[Written instruction 1]:
Which distinct field names prefixed with @ appear in the by-rule aggregation text below? List each one once.
[Written instruction 2]:
In the by-rule aggregation text below, what output results when the single-field rule is run against the two-sentence text about Doug Smith?
[Written instruction 3]:
Continue the by-rule aggregation text below from the point where it stops.

[Text passage]:
————

By-rule aggregation
Syntax
By-rule aggregation is the basic way to obtain records containing two or more fields. It consists of having more than one field-prefixed operand in a rule's condition, like the following example:
//optional comment describing the rule
SCOPE scopeOption
{
IDENTIFY(templateName)
{
@fieldName1[operand]
operator
@fieldName2[operand]
...
}
}
Rules with this syntax will extract fields only if their value occurs in the context of the condition and aggregate them in the output record.
Single field records
The syntax of the simplest (non aggregating) extraction rule is:
SCOPE scopeOption
{
IDENTIFY(templateName)
{
@fieldName[operand]
}
}
For example, given this template:
TEMPLATE(PERSONAL_DATA)
{
@Name
}
this rule:
SCOPE SENTENCE
{
IDENTIFY(PERSONAL_DATA)
{
@Name[TYPE(NPH)]
}
}
would extract people's names (TYPE(NPH)
) in the @Name field belonging to the PERSONAL_DATA template.
If the rule is run against this text:
Doug Smith lives at 1540 Chicago Avenue, Baltimore.
the output is a record containing only the @Name field.
Template: PERSONAL_DATA
@Name |
---|
Doug Smith |
If the same rule is run against this text:
Doug Smith lives at 1540 Chicago Avenue, Baltimore. He lives there with his wife Norah and their two children.
the output is a pair of records, each containing only the @Name field.

————

[Records supplied]:
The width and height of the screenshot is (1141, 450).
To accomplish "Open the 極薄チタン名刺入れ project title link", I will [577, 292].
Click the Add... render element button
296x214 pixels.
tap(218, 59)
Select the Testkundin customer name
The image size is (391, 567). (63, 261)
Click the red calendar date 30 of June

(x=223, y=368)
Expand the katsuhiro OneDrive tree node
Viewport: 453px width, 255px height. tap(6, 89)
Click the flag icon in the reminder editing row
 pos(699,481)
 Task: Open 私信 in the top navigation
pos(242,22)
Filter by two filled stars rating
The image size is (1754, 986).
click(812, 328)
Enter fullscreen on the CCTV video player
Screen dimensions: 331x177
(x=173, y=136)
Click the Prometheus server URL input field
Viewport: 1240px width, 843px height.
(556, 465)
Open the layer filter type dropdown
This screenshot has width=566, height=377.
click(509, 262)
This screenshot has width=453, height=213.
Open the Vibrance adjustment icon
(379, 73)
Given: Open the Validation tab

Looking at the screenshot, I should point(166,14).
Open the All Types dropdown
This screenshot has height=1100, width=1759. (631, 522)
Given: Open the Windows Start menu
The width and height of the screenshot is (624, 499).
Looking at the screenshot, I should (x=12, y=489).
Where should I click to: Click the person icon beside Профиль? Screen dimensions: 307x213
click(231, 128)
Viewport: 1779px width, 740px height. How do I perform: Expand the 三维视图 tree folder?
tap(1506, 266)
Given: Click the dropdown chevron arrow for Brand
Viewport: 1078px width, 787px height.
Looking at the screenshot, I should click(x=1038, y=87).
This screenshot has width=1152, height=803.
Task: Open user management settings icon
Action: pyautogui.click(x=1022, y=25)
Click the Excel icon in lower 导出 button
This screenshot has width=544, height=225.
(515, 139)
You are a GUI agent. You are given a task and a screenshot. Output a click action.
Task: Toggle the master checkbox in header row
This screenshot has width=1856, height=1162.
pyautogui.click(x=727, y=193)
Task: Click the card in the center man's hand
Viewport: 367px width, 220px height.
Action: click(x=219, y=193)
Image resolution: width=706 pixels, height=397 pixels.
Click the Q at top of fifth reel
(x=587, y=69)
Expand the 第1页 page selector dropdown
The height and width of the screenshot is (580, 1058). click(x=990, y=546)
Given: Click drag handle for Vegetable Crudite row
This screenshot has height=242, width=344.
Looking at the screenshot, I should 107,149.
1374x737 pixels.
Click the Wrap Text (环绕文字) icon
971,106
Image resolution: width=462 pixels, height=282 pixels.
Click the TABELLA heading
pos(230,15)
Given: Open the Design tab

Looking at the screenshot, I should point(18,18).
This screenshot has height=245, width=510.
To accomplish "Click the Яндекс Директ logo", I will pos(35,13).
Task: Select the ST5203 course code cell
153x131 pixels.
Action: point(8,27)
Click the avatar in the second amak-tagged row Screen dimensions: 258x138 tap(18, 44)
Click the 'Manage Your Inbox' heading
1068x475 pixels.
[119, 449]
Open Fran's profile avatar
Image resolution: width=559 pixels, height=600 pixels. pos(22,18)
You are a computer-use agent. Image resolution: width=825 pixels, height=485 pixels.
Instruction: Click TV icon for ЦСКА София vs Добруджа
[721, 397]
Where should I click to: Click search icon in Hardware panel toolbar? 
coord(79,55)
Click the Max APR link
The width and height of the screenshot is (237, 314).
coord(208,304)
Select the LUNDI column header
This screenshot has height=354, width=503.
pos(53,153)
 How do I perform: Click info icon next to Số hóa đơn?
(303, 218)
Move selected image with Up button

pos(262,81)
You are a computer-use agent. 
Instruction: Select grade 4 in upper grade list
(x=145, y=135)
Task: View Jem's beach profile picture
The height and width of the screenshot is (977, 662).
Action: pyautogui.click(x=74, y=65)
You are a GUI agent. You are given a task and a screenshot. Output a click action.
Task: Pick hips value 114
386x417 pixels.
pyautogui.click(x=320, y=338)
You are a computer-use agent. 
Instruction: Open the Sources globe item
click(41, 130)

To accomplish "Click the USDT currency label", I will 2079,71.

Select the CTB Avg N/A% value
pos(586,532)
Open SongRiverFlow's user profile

————

[Expected output 1]:
@fieldName1, @fieldName2, @fieldName, @Name

[Expected output 2]:
A pair of records, each containing only the @Name field.

[Expected output 3]:
Template: PERSONAL_DATA
@Name |
---|
Doug Smith |
Template: PERSONAL_DATA
@Name |
---|
Norah |
Two people's names are identified and extracted into two different records.
Note
In fact, if a rule is activated by several tokens, the engine will generate a separate record for each of them.
Multiple field records
Usually, extraction projects require templates with more than one field, for example:
TEMPLATE(PERSONAL_DATA)
{
@Name,
@Telephone,
@Address
}
In this scenario, it's still possible to use single-field rules like these:
SCOPE SENTENCE
{
IDENTIFY(PERSONAL_DATA)
{
@Name[TYPE(NPH)]
}
IDENTIFY(PERSONAL_DATA)
{
@Telephone[ANCESTOR(29700)]// 29700, phone number
}
IDENTIFY(PERSONAL_DATA)
{
@Address[TYPE(ADR)]
}
}
If the above rules are used to analyze the following sample text:
Doug Smith lives at 1540 Chicago Avenue, Baltimore. Doug's number is 555-234-567.
the output will contain three different records:
Template: PERSONAL_DATA
@Name |
---|
Doug Smith |
Template: PERSONAL_DATA
@Telephone |
---|
555-234-567 |
Template: PERSONAL_DATA
@Address |
---|
1540, Chicago Avenue - Baltimore |
This schema has a serious weakness: it has the highest probability of extracting unrelated data.
In the example case, nothing guarantees that the phone number and the address refer to a particular person; it is not even guaranteed that they refer to a person.
This can be acceptable when it is certain that input documents only contain related data. In the case of personal data, it would mean that each document always contains one (and only one) person's name and other data that is related to that person. Therefore, the documents would be personal records indeed, which are uncommon occurrences.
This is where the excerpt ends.